Fast Food Nation (United States, 2006)


A movie review by James Berardinelli

The idea underlying Fast Food Nation is intriguing: take the premise of the best-selling non-fiction book by Eric Schlosser and convert it into the backstory of a fictional film. Where director Richard Linklater runs into trouble is in the execution stage. The narrative he has fashioned is not only unfocused and rambling, but presents thinly developed characters that have little life or screen presence. The only interesting elements of Fast Food Nation are when it offers insight into the fast food process from slaughter house to Styrofoam container. This argues that the movie might have worked better had the ensemble cast been dumped and the project re-imagined as a documentary.

Fast Food Nation was probably greenlighted because of the success of Morgan Spurlock's Super Size Me, the diary of the maverick filmmaker who tortured himself by eating only fast food for a month. While there are aspects of Fast Food Nation that amplify points made by Spurlock - the movie's climactic sequence on the "kill floor" of a meat packing plant is a guaranteed appetite suppressant - the movie as a whole fails to make sufficient hard points; Linklater becomes overly enamored with his large group of one-dimensional characters. One leaves the theater certain what Linklater's theme was but uncertain why it was presented so ineffectively.

The story touches on the lives of various individuals who interact with the fast food system at different stages of the chain. Don Henderson (Greg Kinnear) is the marketing expert at Mickey's fast food restaurant who has masterminded the "Big One" hamburger. When traces of fecal matter appear in burger meat, he travels to Cody, Colorado to investigate the meat packing plant where the Big Ones are processed. Conditions there are not good, as a group of illegal immigrants from Mexico learns. Sylvia (Catalina Sandino Moreno), Raul (Wilmer Valderrama), and Coco (Ana Claudia Talancon) arrive in Cody to work in the plant, but find circumstances to be less-than-ideal. Not only is it a dirty, gory business, but the effort is backbreaking and carelessness leads to life-threatening accidents. Meanwhile, in a local Mickey's joint, server Amber (Ashley Johnson) is having a crisis of conscience about whether to continue doing her job or quit and join a local group of eco-terrorists who want to strike a blow for the freedom of penned-up cattle.

On some level, perhaps Linklater is attempting to emulate one of Robert Altman's large ensemble dramas. If that's the case, he fails. Some of the most interesting characters in Fast Food Nation are the walk-ons - those who appear briefly then never show up again. These include Kris Kristofferson as a rancher, Ethan Hawke as Amber's philosophical uncle, and Bruce Willis as the guy who brokers the deal between the plant and Mickey's. The same point is hammered home repeatedly: "We all have to eat a little shit." (That's meant literally as well as figuratively.)

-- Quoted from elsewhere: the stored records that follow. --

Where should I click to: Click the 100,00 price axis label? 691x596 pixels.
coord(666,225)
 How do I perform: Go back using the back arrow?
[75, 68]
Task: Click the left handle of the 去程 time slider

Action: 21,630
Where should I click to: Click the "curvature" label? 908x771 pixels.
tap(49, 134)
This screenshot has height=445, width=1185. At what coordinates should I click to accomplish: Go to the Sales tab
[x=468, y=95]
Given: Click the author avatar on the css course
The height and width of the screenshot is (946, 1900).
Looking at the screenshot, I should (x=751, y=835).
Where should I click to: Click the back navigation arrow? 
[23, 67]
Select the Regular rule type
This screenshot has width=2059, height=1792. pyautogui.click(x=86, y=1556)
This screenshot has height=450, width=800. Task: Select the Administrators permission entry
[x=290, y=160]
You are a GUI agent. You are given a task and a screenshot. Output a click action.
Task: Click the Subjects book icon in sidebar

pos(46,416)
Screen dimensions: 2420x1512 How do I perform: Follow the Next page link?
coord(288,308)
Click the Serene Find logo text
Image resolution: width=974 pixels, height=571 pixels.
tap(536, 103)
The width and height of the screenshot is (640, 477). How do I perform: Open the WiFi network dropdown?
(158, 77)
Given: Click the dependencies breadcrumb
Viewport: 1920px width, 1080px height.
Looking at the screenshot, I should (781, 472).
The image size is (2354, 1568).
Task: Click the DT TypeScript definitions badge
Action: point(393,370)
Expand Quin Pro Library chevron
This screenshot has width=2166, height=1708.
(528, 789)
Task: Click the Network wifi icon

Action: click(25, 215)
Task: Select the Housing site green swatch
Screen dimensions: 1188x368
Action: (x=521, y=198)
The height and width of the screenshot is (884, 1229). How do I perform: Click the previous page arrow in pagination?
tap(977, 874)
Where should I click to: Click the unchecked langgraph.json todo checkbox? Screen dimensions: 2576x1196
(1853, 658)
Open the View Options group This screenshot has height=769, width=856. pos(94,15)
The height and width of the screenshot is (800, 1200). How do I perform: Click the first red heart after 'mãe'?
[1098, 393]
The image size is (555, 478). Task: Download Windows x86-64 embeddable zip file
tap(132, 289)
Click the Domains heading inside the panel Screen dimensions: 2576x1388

One of the great frustrations associated with Fast Food Nation is the way it drops subplots. Don, who's the main character for the first hour, vanishes after his conversation with the Bruce Willis character. He isn't seen again until the end credits. A planned store robbery by two Mickey's employees is hinted at then never developed. Coco is shown to be spiraling into drug addiction and involved with a manipulative lover (Bobby Cannavale) then, without explanation, she has put her life back together. Fast Food Nation is filled with maddening inconsistencies like these.

For a nation of fast food consumers, some of the information disseminated by Fast Food Nation is hard to swallow. Will a Big Mac look as appealing when you consider there's likely at least a small amount of fecal matter mixed in with the bits of gristle, bone, and tissue? Or that the patty may not have undergone the most careful treatment on its way from the freezer to the bun? Because Fast Food Nation is presented as fiction, it's easy to dismiss its most alarming claims as a screenwriter's fantasies. That's another danger of not sticking to the facts in an adaptation of a non-fiction book. Fast Food Nation doesn't sound the alarm as loudly as it should, and its means of presentation leaves much to be desired, but there's enough disturbing material here to make it worth a look, even if it's only to confirm buried suspicions that vegetarians might be on to something.